All lines of the records below that contain the word "will" must be listed.

==============================

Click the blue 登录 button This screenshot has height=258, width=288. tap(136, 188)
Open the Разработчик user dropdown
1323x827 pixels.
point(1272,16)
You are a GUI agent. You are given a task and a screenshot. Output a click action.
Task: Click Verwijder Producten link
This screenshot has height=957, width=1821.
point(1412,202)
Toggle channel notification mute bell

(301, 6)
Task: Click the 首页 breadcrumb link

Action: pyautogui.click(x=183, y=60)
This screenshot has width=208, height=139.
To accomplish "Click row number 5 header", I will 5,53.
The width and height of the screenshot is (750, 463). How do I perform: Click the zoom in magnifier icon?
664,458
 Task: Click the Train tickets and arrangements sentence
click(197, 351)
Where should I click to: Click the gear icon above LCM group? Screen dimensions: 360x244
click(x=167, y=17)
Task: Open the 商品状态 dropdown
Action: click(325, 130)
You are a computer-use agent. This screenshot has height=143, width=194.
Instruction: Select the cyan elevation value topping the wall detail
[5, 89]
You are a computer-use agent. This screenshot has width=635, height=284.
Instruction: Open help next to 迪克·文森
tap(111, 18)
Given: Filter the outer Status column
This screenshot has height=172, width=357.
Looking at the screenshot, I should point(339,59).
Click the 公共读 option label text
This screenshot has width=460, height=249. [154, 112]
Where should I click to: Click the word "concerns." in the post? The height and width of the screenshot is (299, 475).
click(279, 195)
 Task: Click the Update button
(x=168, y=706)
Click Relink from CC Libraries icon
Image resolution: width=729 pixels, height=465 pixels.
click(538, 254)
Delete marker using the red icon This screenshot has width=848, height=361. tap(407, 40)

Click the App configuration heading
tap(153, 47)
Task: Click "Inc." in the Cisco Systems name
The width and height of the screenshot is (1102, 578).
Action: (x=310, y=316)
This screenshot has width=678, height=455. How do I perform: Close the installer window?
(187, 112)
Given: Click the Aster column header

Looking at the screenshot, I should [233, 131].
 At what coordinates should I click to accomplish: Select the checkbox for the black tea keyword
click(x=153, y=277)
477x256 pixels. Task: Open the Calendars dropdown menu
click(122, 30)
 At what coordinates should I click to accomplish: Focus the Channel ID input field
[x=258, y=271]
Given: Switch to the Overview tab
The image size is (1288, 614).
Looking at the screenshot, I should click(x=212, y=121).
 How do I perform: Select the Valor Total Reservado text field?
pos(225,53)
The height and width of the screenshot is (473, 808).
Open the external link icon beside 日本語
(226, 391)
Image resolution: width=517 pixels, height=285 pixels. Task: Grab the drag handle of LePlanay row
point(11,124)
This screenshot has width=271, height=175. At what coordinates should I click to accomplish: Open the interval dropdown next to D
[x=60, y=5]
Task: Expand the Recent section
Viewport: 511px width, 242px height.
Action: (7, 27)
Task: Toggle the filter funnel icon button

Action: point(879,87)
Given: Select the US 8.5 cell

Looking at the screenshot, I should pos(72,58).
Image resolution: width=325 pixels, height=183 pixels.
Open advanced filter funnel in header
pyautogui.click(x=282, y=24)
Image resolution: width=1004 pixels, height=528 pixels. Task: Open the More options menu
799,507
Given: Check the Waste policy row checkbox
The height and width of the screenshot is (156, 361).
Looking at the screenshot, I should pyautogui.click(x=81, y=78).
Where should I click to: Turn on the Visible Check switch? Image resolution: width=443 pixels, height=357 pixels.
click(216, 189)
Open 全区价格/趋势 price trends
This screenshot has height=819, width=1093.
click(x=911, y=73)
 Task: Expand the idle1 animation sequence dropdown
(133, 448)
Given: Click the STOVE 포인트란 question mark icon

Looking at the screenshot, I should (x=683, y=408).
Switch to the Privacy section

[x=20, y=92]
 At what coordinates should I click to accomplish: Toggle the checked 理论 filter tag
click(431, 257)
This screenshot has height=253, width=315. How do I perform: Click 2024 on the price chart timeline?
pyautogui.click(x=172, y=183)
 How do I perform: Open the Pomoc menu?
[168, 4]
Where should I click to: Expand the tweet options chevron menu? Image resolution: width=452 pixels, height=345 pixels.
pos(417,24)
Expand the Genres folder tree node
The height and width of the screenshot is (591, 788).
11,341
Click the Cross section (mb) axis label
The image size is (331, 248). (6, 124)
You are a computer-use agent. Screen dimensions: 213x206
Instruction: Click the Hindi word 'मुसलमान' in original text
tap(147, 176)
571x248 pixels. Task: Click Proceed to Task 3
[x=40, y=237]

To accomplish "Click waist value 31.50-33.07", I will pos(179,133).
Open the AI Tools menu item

==============================

● Exercise answer
To accomplish "Click row number 5 header", I will 5,53.
To accomplish "Click waist value 31.50-33.07", I will pos(179,133).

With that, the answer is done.